Libye: le Parlement parallèle pose ses conditions

Tripoli — Le Parlement non reconnu par la communauté internationale et siégeant à Tripoli veut voir ses exigences satisfaites avant de participer à la prochaine ronde de négociation de paix au Maroc, a indiqué mardi un responsable. En proie au chaos depuis la chute du régime Kadhafi en 2011, la Libye est livrée aux milices et compte deux Parlements et deux gouvernements qui se disputent le pouvoir. Le Congrès général national (CGN) siégeant à Tripoli veut une « réponse positive » aux amendements qu’il a proposés à l’accord en négociations, avant d’accepter de se rendre à Skhirat, la station balnéaire marocaine où doivent se poursuivre les discussions cette semaine.

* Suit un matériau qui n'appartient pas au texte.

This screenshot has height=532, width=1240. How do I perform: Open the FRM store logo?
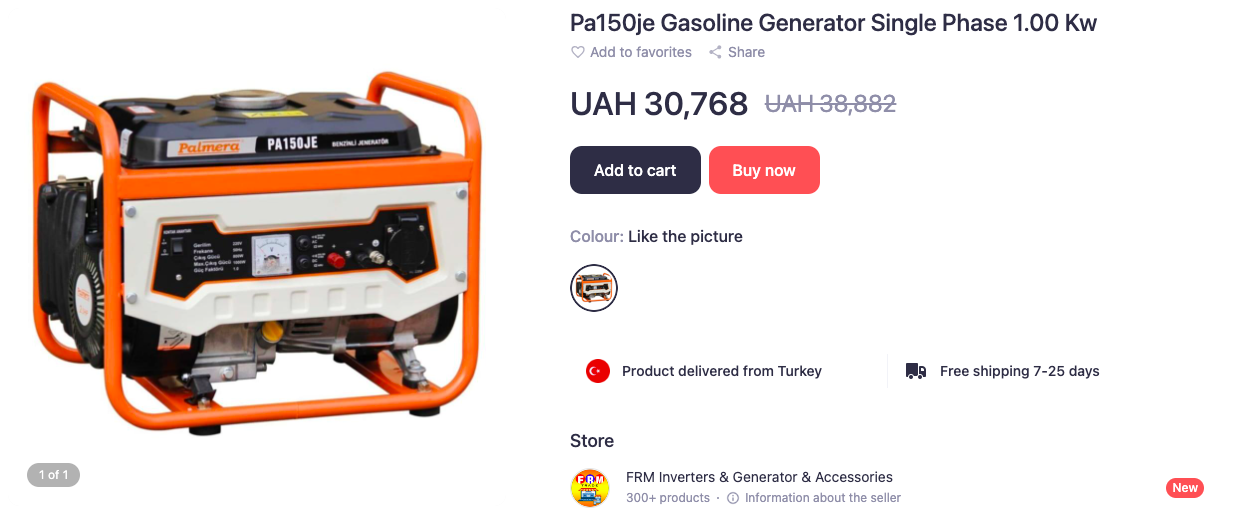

Parmi les conditions du CGN figurent le respect du jugement de la Cour suprême basée à Tripoli ayant invalidé l’existence même du Parlement de Tobrouk et l’exclusion des « putschistes », en référence sans détour au général Khalifa Haftar, le chef militaire des troupes loyalistes. La réunion prévue à Skhirat vise à avancer vers un règlement politique du conflit en Libye, pays miné par les rivalités, les violences meurtrières et l’effondrement de son économie.